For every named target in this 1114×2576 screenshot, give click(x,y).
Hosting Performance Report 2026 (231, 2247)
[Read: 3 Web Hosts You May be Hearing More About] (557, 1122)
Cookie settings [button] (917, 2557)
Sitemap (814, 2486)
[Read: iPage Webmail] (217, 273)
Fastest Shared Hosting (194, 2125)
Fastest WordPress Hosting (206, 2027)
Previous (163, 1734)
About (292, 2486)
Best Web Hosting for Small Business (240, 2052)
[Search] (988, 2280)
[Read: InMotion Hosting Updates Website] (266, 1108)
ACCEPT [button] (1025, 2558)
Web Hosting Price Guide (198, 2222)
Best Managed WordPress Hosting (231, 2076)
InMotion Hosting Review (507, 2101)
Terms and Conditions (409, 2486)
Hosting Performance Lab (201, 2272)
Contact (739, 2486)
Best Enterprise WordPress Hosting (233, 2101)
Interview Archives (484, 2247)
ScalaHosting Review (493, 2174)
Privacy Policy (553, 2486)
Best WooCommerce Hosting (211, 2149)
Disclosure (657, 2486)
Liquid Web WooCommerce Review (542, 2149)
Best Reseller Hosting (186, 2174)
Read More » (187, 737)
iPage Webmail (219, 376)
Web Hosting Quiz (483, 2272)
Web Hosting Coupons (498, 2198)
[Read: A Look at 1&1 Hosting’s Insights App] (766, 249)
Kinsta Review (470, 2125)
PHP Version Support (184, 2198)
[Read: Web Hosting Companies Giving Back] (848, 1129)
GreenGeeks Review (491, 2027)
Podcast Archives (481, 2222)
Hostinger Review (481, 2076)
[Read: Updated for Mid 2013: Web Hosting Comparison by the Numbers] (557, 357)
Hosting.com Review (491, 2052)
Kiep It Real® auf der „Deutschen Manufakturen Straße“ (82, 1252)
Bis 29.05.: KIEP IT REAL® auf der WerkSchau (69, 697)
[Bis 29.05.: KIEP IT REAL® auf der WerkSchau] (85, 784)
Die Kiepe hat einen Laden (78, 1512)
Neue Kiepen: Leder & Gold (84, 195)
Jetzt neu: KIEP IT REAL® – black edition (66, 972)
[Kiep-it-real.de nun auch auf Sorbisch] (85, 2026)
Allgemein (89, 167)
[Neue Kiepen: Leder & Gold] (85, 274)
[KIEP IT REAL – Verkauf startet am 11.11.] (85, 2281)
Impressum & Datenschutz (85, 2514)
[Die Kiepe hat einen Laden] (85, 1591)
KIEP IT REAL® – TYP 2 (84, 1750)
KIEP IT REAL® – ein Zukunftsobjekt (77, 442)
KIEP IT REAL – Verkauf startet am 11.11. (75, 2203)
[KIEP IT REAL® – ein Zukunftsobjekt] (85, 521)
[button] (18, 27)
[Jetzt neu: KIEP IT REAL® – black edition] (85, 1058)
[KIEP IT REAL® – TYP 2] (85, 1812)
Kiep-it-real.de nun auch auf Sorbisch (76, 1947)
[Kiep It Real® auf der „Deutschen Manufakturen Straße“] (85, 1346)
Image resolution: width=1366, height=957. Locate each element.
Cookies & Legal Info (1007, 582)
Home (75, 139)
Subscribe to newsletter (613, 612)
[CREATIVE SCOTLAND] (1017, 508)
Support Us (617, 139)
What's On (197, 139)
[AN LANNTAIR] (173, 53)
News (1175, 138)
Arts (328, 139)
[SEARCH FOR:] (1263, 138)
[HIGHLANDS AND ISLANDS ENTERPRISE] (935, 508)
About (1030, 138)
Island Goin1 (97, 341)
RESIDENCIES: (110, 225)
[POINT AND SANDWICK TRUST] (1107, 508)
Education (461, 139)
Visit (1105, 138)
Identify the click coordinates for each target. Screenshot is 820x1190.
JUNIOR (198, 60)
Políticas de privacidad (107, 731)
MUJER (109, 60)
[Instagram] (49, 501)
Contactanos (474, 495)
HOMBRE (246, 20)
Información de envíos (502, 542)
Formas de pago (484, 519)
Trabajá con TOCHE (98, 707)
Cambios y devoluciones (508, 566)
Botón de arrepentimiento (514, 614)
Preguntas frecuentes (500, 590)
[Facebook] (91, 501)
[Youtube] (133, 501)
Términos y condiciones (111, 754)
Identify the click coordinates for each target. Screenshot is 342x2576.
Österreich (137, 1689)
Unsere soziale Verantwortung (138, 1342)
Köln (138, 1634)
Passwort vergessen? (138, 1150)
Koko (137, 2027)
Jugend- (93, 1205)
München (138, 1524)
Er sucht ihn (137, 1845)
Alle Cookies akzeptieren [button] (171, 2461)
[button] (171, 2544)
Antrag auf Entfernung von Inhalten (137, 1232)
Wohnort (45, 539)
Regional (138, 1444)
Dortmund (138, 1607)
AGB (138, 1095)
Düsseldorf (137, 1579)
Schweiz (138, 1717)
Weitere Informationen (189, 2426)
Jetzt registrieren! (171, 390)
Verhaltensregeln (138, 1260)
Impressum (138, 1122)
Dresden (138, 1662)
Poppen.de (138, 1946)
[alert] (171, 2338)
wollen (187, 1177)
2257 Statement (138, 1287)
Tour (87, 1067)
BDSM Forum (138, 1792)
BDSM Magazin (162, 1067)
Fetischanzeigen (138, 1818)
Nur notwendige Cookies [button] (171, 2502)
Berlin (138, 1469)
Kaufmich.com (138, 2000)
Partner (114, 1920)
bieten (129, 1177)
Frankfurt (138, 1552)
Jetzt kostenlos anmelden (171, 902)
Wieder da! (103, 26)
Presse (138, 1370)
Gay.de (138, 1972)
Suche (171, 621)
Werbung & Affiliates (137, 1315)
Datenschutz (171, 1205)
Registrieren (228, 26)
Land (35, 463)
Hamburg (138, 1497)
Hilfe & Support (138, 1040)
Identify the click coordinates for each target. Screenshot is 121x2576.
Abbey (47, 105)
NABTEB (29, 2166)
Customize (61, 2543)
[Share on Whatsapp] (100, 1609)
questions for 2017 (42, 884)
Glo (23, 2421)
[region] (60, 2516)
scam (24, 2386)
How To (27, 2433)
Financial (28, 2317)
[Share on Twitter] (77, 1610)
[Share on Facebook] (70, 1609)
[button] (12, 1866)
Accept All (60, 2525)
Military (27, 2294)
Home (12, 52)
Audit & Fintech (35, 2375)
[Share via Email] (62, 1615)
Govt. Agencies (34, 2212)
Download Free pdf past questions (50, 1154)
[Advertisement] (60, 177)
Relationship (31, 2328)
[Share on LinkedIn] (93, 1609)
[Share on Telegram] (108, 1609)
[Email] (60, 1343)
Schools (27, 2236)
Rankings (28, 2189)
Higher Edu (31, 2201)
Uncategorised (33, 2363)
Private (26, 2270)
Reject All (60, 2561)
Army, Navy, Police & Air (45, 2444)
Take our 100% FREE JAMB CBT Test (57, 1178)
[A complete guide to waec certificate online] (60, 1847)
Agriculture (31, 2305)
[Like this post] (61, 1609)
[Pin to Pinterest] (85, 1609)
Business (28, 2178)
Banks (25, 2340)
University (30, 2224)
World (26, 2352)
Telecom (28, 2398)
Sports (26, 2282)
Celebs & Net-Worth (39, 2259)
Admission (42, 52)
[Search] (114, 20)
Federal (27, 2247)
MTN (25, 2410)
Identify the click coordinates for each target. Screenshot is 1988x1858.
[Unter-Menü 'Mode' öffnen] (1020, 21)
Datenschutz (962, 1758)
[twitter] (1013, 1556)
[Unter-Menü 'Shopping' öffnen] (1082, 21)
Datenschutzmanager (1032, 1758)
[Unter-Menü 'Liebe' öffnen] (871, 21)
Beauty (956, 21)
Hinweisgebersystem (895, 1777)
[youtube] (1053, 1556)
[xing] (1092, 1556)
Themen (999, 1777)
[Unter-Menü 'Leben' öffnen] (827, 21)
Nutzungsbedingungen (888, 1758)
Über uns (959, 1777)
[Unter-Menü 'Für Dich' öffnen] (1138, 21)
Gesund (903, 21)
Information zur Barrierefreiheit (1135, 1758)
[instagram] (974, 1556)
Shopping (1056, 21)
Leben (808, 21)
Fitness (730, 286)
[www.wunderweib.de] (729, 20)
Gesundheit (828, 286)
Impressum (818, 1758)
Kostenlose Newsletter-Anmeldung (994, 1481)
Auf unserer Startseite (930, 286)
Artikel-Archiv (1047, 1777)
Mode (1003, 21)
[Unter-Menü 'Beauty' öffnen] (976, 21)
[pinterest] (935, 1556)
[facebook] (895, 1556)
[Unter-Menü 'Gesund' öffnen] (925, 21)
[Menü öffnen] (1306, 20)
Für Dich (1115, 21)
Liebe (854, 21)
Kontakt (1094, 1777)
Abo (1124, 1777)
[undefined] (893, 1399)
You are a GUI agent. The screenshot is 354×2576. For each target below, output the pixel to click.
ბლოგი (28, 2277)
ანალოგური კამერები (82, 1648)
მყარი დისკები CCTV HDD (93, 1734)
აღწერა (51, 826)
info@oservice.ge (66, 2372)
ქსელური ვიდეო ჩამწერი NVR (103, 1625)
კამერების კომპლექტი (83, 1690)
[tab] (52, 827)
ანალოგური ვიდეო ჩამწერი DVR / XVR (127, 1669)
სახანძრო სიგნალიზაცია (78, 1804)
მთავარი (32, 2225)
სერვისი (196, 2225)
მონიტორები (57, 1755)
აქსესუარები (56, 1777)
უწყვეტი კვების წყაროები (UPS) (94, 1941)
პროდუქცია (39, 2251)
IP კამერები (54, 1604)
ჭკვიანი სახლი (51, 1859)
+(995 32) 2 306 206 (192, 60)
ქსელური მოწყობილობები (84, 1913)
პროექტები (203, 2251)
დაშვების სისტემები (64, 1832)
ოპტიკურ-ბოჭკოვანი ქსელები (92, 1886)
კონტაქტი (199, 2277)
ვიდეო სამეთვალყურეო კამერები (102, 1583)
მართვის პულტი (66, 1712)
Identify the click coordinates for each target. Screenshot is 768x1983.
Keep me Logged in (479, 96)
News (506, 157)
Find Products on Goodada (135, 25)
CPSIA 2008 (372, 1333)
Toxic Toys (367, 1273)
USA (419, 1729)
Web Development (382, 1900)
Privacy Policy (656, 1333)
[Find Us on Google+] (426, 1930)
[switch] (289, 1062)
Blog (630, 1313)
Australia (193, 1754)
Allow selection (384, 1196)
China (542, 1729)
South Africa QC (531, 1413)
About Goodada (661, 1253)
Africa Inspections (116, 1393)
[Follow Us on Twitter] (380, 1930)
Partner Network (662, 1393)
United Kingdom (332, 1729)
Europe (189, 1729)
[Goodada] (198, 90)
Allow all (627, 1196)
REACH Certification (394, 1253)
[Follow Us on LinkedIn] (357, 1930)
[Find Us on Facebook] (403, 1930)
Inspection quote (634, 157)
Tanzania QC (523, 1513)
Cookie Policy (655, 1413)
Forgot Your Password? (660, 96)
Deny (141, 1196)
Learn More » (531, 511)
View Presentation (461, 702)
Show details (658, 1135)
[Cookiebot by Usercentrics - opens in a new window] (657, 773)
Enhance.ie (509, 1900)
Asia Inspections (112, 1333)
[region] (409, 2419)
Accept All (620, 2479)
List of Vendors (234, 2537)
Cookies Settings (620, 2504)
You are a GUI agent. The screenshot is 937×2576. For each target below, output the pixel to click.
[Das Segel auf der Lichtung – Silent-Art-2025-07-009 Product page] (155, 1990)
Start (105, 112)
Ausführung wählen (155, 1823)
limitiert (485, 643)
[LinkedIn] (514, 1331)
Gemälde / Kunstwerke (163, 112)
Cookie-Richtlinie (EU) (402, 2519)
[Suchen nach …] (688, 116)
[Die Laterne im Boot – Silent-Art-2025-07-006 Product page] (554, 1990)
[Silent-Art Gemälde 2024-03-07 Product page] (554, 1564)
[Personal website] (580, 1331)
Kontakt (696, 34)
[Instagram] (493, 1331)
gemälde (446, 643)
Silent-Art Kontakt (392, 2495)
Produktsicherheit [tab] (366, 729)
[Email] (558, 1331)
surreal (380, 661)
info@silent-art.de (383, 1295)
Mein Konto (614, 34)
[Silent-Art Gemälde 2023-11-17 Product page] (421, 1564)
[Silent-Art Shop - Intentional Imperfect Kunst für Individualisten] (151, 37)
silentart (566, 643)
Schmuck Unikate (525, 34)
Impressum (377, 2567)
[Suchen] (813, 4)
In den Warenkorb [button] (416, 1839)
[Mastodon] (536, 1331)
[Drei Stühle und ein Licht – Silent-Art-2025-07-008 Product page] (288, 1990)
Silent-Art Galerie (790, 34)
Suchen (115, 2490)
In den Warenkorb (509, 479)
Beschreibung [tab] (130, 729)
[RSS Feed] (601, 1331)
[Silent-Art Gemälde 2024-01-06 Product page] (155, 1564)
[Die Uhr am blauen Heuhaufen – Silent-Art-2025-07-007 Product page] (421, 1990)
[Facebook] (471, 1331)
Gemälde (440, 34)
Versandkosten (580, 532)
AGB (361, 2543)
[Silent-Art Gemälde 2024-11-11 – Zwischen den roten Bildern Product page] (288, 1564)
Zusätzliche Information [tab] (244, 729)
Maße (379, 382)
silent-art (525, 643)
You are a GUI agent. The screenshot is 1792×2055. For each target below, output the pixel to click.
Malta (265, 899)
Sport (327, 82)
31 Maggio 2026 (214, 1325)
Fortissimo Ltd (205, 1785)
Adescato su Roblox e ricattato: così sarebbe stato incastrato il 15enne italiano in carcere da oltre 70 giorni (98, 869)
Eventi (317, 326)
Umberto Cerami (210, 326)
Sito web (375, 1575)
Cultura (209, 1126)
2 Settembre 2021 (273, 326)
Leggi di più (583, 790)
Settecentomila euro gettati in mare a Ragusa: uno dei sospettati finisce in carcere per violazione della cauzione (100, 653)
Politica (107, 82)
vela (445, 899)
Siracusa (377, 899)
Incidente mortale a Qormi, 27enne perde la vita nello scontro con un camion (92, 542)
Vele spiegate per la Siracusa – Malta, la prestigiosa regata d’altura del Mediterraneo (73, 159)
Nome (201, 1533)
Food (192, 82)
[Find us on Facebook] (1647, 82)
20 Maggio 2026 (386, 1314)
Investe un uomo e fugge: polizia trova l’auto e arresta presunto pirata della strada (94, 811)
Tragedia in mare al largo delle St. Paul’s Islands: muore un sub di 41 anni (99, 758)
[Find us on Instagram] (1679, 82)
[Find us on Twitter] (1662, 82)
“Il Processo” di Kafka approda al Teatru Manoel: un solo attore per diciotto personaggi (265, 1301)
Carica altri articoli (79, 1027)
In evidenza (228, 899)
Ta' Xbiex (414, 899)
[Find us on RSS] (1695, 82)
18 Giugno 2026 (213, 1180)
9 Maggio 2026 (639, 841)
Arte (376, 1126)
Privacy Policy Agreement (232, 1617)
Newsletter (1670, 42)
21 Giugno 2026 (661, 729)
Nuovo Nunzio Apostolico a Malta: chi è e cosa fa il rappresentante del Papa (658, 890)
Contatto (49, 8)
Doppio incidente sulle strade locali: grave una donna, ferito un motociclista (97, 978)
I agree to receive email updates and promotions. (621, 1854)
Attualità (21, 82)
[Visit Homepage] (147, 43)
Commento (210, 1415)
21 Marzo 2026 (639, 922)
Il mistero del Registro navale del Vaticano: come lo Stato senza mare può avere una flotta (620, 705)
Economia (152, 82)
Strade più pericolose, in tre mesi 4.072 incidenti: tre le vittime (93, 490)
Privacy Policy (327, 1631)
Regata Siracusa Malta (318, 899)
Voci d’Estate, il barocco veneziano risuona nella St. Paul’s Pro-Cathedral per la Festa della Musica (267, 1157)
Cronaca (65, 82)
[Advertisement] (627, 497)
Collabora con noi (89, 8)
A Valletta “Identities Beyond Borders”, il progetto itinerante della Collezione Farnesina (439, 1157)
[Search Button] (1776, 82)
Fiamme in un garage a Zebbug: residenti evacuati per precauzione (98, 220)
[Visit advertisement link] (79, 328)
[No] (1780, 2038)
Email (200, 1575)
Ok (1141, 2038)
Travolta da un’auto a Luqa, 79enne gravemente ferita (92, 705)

----------

# Your instructions:
Please print the records above exactly from their first line. End with the line containing "[Read: Web Hosting", and include it.

# Exercise solution:
For every named target in this 1114×2576 screenshot, give click(x,y).
Hosting Performance Report 2026 (231, 2247)
[Read: 3 Web Hosts You May be Hearing More About] (557, 1122)
Cookie settings [button] (917, 2557)
Sitemap (814, 2486)
[Read: iPage Webmail] (217, 273)
Fastest Shared Hosting (194, 2125)
Fastest WordPress Hosting (206, 2027)
Previous (163, 1734)
About (292, 2486)
Best Web Hosting for Small Business (240, 2052)
[Search] (988, 2280)
[Read: InMotion Hosting Updates Website] (266, 1108)
ACCEPT [button] (1025, 2558)
Web Hosting Price Guide (198, 2222)
Best Managed WordPress Hosting (231, 2076)
InMotion Hosting Review (507, 2101)
Terms and Conditions (409, 2486)
Hosting Performance Lab (201, 2272)
Contact (739, 2486)
Best Enterprise WordPress Hosting (233, 2101)
Interview Archives (484, 2247)
ScalaHosting Review (493, 2174)
Privacy Policy (553, 2486)
Best WooCommerce Hosting (211, 2149)
Disclosure (657, 2486)
Liquid Web WooCommerce Review (542, 2149)
Best Reseller Hosting (186, 2174)
Read More » (187, 737)
iPage Webmail (219, 376)
Web Hosting Quiz (483, 2272)
Web Hosting Coupons (498, 2198)
[Read: A Look at 1&1 Hosting’s Insights App] (766, 249)
Kinsta Review (470, 2125)
PHP Version Support (184, 2198)
[Read: Web Hosting Companies Giving Back] (848, 1129)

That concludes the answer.